La escritura de Taper Ware coincidió también con su aproximación a la danza butoh en el 2000. “Así como en un momento dije ‘yo soy Artaud’ porque mi militancia fue ésa, después dije ‘yo soy butoh’. El butoh trabaja con las transformaciones, las metamorfosis, los devenires; tiene otro concepto de la memoria, que no es la memoria occidental como gran garaje donde estacionás autos. El butoh enriqueció mucho mi memoria del cuerpo, una memoria por fuera del yo, del ego”, plantea Lema. Como Bowling, que a los tres o cuatro años había creado un idioma llamado “batallón”, que consistía en tener una palabra siempre lista para la misma cosa porque las palabras cambian permanentemente, Lema jugaba a hacer poesía sin saber escribir. “Agarraba lana rosada y dibujaba una especie de jeroglíficos, inventaba una palabra y después desaparecía. Y estaba bien que desapareciera porque en ese momento tenía que ver con un lenguaje que acompaña al movimiento de las cosas, al movimiento del sentido. De manera que no había un juicio de valor clavado como estaca”, asegura.
“Saber y permanecer pudre todo”, advierte Pablo en un momento clave de la novela. “Recuerdo que ese fragmento se lo leí a Arturo Carrera, que fue un gran compañero de lectura de mi novela; quería compartir el texto con un poeta –subraya la escritora–. A partir de ese momento empieza la transformación de Pablo, su nacimiento, cuando rompe con su cabeza la ventana de vidrio. Para nacer tiene que lastimarse.”
–¿Qué dice la basura de nosotros?
–A mis alumnos de una materia que dicté les propuse hacer un ejercicio: ir a la clase siguiente con una bolsa de basura. Finalmente una cosa es lo que dice de mí la basura que recojo y otra cosa es qué dice mi propia basura, pero la basura nunca miente (risas)...
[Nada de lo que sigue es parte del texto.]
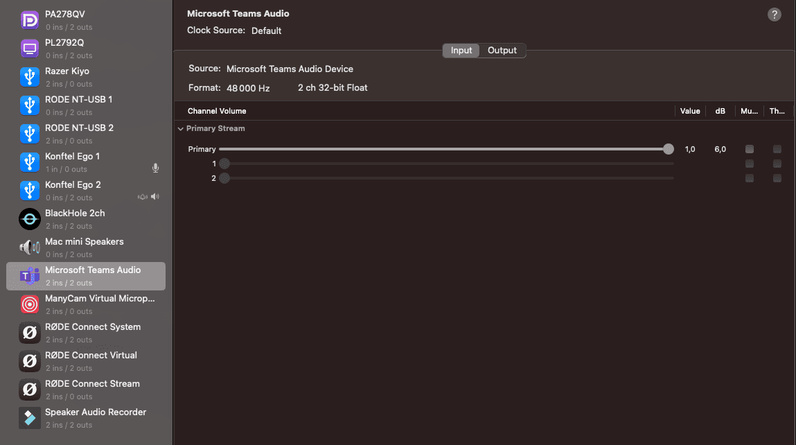Screen dimensions: 796x445
Task: Select the Speaker Audio Recorder icon
Action: click(x=30, y=418)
El cuerpo de Lema continúa con su monólogo. “La escritura es algo muy doloroso que va del hueso a la piel; es como invertir un orden constitutivo. Hay un camino de desgarro, también de confianza, de avanzar sin saber hacia dónde, que te da mucha felicidad. Pero el dolor es la confirmación de que escribir no es cómodo.”